For the full kinetic model shown in Fig. 3, the average rate of translation (i.e., the average velocity V of a ribosome) is given by

$$\begin{aligned} \dfrac{1}{V}= & {} \dfrac{1}{A+B+C+D} \nonumber \\&+ \dfrac{A}{A+B+C+D} \biggl (\frac{1}{V_{A}}\biggr ) + \dfrac{B}{A+B+C+D} \biggl (\frac{1}{V_{B}}\biggr )\nonumber \\&+\dfrac{C}{A+B+C+D} \biggl (\frac{1}{V_{C}}\biggr ) +\dfrac{D}{A+B+C+D} \biggl (\frac{1}{V_{D}}\biggr ) \end{aligned}$$
(20)

where

$$\begin{aligned} \frac{1}{V_{A}}= & {} \bigg [\dfrac{1}{\omega _{h1}}\bigg (1+\dfrac{\omega _{r2}}{\omega _p}\bigg )+\dfrac{1}{\omega _p} +\dfrac{1}{\omega _{bf}}\bigg (1+\dfrac{\omega _{br}}{\omega _{h2}}\bigg ) +\dfrac{1}{\omega _{h2}} \bigg ] \nonumber \\ \frac{1}{V_{B}}= & {} \bigg [\dfrac{1}{\omega _{h1}'}\bigg (1+\dfrac{\omega _{r2}'}{\omega _p'}\bigg )+\dfrac{1}{\omega _p'}+\dfrac{1}{\omega _{bf}}\bigg (1+\dfrac{\omega _{br}}{\omega _{h2}}\bigg )+\dfrac{1}{\omega _{h2}} \bigg ] \nonumber \\ \frac{1}{V_{C}}= & {} \bigg [\dfrac{1}{\omega _{h1}''}\bigg (1+\dfrac{\omega _{r2}''}{\Omega _p}\bigg )+\dfrac{1}{\Omega _p}+\dfrac{1}{\Omega _{bf}} \bigg (1+\dfrac{\Omega _{br}}{\Omega _{h2}}\bigg )+\dfrac{1}{\Omega _{h2}} \bigg ] \nonumber \\ \frac{1}{V_{D}}= & {} \bigg [\dfrac{1}{\omega _{h1}'''}\bigg (1+\dfrac{\omega _{r2}'''}{\Omega _p'}\bigg )+\dfrac{1}{\Omega _p'}+\dfrac{1}{\Omega _{bf}} \bigg (1+\dfrac{\Omega _{br}}{\Omega _{h2}}\bigg )+\dfrac{1}{\Omega _{h2}} \bigg ] \end{aligned}$$
(21)

Equation (20) is a generalized version of the MM equation (19) for our model. An intuitive derivation of the expression (20), that provides a deeper physical interpretation of this formula, is given in Appendix B.

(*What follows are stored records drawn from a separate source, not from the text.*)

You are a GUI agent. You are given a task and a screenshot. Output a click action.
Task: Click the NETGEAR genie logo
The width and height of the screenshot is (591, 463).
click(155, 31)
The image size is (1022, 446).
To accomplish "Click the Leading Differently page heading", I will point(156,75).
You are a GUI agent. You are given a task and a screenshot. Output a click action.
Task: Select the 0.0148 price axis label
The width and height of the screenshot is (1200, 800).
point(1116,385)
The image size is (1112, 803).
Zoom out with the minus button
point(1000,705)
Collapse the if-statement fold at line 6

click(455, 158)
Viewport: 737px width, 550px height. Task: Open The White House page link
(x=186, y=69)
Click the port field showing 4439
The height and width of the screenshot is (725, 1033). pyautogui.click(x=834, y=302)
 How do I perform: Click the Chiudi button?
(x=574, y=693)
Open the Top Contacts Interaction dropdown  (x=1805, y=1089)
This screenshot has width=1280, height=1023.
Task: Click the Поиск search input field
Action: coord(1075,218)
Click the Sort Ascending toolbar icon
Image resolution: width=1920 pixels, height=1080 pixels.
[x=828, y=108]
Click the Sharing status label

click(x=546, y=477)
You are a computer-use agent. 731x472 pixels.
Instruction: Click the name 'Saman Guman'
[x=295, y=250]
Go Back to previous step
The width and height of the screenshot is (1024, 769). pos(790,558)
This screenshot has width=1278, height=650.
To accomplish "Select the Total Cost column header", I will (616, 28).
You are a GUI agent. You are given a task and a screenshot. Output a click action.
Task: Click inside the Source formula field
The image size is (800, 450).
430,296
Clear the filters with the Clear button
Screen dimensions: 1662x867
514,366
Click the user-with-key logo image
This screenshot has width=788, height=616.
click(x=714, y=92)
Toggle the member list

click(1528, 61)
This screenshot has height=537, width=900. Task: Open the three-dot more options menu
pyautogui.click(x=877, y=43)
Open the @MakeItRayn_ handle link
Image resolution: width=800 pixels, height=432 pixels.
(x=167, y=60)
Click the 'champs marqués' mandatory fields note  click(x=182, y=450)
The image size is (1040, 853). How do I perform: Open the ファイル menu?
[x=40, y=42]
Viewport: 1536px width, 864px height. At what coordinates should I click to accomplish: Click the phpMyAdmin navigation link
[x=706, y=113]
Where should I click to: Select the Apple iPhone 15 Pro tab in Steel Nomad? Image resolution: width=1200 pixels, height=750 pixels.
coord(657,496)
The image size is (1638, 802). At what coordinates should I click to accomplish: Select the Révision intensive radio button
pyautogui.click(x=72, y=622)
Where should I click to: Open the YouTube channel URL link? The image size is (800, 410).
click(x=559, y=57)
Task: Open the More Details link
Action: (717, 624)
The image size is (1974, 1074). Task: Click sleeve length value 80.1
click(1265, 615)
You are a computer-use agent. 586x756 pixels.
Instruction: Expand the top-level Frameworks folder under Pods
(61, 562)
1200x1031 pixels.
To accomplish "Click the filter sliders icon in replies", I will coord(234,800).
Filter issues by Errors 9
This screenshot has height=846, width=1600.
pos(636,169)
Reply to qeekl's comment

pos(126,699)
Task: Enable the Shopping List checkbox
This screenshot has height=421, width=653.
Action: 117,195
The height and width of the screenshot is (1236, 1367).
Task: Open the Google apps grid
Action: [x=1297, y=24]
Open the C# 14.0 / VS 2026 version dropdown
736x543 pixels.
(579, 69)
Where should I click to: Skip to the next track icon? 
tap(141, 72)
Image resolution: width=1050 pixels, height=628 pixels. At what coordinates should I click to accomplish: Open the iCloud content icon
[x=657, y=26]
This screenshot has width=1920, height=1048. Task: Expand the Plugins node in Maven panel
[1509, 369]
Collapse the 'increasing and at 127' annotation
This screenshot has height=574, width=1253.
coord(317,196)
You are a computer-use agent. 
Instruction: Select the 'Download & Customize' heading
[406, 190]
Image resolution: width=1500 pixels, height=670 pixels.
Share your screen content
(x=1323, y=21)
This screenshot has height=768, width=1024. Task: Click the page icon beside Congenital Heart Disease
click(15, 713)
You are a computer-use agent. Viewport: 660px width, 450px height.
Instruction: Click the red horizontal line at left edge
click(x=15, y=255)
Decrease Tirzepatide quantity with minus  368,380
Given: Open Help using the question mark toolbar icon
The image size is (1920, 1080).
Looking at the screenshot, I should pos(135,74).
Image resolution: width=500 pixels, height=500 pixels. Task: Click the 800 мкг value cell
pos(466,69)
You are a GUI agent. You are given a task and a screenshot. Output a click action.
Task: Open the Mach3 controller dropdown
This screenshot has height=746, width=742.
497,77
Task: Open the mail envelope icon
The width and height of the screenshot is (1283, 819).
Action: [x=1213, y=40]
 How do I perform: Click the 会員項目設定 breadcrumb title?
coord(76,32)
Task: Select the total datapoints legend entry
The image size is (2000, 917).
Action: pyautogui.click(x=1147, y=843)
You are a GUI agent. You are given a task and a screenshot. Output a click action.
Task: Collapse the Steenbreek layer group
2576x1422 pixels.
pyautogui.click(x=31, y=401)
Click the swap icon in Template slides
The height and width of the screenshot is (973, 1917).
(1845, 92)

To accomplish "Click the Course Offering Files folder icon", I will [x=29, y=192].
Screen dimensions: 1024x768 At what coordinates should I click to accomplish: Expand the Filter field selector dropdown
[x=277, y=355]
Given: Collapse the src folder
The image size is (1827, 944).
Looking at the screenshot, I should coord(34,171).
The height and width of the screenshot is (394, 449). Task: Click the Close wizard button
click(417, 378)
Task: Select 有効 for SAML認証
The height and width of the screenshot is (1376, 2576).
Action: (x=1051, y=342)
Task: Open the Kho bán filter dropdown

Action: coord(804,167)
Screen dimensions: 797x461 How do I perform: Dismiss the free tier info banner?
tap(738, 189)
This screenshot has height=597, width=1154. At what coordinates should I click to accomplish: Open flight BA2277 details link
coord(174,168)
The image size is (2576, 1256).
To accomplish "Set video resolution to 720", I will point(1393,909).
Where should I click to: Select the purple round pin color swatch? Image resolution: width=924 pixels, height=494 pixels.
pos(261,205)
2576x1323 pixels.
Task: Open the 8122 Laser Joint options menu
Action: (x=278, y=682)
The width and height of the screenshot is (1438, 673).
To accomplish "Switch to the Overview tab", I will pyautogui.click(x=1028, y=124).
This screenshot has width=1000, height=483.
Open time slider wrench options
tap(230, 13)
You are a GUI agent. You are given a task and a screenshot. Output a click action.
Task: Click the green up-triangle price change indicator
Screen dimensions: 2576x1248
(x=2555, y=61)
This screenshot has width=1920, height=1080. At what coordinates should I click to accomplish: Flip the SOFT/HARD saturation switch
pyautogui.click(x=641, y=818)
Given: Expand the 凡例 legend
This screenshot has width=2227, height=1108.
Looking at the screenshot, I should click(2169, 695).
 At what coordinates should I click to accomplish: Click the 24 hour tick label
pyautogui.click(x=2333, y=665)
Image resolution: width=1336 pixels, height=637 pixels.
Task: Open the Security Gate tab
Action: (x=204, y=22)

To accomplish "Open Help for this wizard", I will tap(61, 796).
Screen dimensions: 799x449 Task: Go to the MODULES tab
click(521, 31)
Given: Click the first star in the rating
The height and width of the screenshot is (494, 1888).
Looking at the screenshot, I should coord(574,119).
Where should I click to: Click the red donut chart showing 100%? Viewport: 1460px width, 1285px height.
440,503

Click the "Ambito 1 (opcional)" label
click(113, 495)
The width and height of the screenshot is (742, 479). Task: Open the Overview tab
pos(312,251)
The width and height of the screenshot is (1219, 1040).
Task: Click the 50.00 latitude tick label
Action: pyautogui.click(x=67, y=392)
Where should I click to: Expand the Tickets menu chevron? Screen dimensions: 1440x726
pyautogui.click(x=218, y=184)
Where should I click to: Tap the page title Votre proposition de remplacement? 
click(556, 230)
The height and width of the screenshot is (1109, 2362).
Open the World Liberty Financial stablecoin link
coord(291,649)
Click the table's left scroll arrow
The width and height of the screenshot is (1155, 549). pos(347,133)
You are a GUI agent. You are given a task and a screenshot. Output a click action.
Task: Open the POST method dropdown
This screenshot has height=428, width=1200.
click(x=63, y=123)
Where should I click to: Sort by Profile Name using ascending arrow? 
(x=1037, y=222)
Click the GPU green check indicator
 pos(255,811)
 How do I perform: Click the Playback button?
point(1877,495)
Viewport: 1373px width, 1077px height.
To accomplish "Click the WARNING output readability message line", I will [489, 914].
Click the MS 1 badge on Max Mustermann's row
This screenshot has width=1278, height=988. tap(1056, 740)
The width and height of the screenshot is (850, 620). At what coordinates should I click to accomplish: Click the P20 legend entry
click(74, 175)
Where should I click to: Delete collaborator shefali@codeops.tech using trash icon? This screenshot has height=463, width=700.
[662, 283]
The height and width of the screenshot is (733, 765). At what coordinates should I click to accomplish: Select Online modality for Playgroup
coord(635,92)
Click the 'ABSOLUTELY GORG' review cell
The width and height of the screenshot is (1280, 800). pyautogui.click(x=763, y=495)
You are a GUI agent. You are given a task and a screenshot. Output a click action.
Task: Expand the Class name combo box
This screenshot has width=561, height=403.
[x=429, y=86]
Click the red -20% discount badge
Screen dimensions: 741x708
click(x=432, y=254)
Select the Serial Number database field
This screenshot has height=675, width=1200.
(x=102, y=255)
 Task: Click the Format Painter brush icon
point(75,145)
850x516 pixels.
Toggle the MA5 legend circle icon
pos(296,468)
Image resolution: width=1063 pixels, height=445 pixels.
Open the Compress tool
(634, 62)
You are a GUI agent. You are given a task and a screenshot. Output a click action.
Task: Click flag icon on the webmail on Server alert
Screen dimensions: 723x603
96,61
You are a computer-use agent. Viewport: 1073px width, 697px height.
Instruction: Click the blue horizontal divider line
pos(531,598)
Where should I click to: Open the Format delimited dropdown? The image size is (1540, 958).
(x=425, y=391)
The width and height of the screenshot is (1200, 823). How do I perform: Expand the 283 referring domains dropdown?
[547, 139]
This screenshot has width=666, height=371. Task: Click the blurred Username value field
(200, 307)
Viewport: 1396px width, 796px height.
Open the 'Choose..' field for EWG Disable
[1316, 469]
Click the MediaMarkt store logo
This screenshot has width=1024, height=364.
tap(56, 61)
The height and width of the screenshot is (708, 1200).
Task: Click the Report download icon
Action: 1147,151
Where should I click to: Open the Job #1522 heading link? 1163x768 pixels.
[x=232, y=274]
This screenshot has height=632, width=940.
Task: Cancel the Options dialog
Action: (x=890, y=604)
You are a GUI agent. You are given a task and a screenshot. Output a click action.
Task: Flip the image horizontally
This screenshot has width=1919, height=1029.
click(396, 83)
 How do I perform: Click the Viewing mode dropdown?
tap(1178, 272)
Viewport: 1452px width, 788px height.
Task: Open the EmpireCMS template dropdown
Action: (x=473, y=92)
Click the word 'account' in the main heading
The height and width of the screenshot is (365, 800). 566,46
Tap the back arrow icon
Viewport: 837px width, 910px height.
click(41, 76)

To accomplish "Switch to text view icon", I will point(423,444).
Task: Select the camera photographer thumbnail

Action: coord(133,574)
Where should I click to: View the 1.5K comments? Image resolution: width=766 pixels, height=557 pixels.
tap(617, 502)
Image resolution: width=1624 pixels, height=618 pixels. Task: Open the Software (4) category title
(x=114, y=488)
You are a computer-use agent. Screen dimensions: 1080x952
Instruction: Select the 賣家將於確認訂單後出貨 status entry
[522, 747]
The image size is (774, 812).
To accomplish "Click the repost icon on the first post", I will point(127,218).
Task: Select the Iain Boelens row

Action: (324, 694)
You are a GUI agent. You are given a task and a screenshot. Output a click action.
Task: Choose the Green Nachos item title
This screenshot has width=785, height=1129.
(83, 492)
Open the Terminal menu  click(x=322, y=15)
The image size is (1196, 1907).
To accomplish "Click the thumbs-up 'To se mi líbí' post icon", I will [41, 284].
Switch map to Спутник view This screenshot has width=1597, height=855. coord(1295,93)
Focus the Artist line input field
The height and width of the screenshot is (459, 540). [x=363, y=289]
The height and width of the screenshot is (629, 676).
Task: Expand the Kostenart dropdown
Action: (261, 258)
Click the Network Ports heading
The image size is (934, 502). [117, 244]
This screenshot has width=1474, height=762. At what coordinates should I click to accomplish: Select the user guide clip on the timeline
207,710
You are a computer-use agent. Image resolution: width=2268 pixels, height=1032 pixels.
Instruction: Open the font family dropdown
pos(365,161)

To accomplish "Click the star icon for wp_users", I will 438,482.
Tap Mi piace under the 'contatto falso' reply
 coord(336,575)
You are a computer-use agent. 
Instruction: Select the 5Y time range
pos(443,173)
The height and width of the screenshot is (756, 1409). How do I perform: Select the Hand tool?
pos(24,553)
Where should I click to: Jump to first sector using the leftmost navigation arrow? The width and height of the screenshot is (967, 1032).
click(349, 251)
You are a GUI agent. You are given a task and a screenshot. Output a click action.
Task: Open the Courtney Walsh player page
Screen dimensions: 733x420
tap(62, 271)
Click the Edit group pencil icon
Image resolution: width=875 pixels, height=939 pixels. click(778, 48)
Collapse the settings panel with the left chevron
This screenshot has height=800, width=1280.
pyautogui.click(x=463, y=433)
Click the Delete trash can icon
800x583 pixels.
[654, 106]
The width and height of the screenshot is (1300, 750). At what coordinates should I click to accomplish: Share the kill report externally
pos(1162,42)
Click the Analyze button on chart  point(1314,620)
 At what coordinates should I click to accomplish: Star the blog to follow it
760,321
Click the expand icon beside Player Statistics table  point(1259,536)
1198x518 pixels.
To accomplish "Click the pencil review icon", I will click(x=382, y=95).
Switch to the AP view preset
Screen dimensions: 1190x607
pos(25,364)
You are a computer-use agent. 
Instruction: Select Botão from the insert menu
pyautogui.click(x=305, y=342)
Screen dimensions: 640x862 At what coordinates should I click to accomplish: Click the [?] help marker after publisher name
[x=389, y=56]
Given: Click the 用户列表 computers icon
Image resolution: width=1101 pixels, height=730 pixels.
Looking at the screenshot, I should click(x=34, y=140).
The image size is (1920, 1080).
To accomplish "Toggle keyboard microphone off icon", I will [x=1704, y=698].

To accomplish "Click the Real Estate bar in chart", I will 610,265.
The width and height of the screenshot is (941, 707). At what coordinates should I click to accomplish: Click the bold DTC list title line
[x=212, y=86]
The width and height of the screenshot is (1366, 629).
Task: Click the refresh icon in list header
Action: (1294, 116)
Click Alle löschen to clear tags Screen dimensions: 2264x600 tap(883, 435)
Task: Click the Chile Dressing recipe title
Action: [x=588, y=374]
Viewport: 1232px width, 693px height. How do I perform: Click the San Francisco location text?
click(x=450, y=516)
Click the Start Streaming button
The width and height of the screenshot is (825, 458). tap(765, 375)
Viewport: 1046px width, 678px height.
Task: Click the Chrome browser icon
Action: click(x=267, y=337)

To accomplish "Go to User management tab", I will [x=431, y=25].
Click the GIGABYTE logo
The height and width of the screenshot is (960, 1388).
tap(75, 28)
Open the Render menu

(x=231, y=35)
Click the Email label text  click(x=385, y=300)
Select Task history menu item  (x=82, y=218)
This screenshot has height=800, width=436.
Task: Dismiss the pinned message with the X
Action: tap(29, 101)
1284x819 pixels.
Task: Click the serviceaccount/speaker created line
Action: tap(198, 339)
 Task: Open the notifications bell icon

The connection between the two can be elucidated by considering a special case of our model. In the limit \([\hbox {tRNA}]_{c2} = [\hbox {tRNA}]_{n} = [\hbox {tRNA}]_{N} = \omega _{r2} = \omega _{br} = 0\) and \(\omega _{p} \rightarrow \infty \), \(\omega _{bf} \rightarrow \infty \), \(\omega _{h2} \rightarrow \infty \), the model reduces to

$$\begin{aligned} {\mathrm{Ribosome}}+\hbox {tRNA}_{c1} {\mathop {\rightleftharpoons }^{\omega ^{0}_{a,c1}}_{\omega _{r1}}} 2 \mathop {\rightarrow }^{\omega _{h1}} 5. \end{aligned}$$
(22)

which is, formally, identical to the MM reaction (18). In this limit, the expression (20) reduces to

$$\begin{aligned} \frac{1}{V} = \frac{1}{\omega _{h1}} + \biggl (\frac{\left( \omega _{h1}+\omega _{r1}\right) / \omega ^{0}_{a,c1}}{\omega _{h1}}\biggr )\frac{1}{\left[ \hbox {tRNA}\right] _{c1}} \end{aligned}$$
(23)

which is identical to MM equation (19) because of the correspondence \(\omega _{h1} \longleftrightarrow k_{2} = V_\mathrm{max}\) and \((\omega _{h1}+\omega _{r1})/\omega ^{0}_{a,c1} \longleftrightarrow (k_{-1}+k_{2})/k_{1} = K_{M}\). Thus, on the right-hand side of the equation (20), the sum of the last four terms is the generalized counterpart of \(1/V_\mathrm{max}\), while the first term is the generalized analog of \(K_{M}/V_\mathrm{max}[S]\).

Fig. 4
figure 4

(Color figure online) 1 / V is plotted against \(1/[\hbox {tRNA}]_{c1}\) for our model; this plot is the analog of Lineweaver–Burk plot for the Michaelis–Menten reaction. For all the four plots (ad), except for \(\omega _{a}\), \(\omega '_{a}\), \(\omega ''_{a}\), \(\omega '''_{a}\), the numerical values assigned to the rate constants for all the four tRNA species are those listed in the first column of Table 1 while \(\omega _{a}\) is varied from \(0\,\hbox {to}\,50\,\hbox {s}^{-1}\). The other parameters are as follows: a \(\omega '_{a}=0\), \(\omega ''_{a}=0\) and \( \omega '''_{a}=0\); b \(\omega '_{a}=25\; \hbox {s}^{-1}\), \(\omega ''_{a}=0\) and \(\omega '''_{a}=0\); c \(\omega '_{a}=25\; \hbox {s}^{-1}\), \(\omega ''_{a}=25\; \hbox {s}^{-1}\) and \( \omega '''_{a}=0\); and d \(\omega '_{a}=25\; \hbox {s}^{-1}\), \(\omega ''_{a}=25\; \hbox {s}^{-1}\) and \(\omega '''_{a}=25\; \hbox {s}^{-1}\)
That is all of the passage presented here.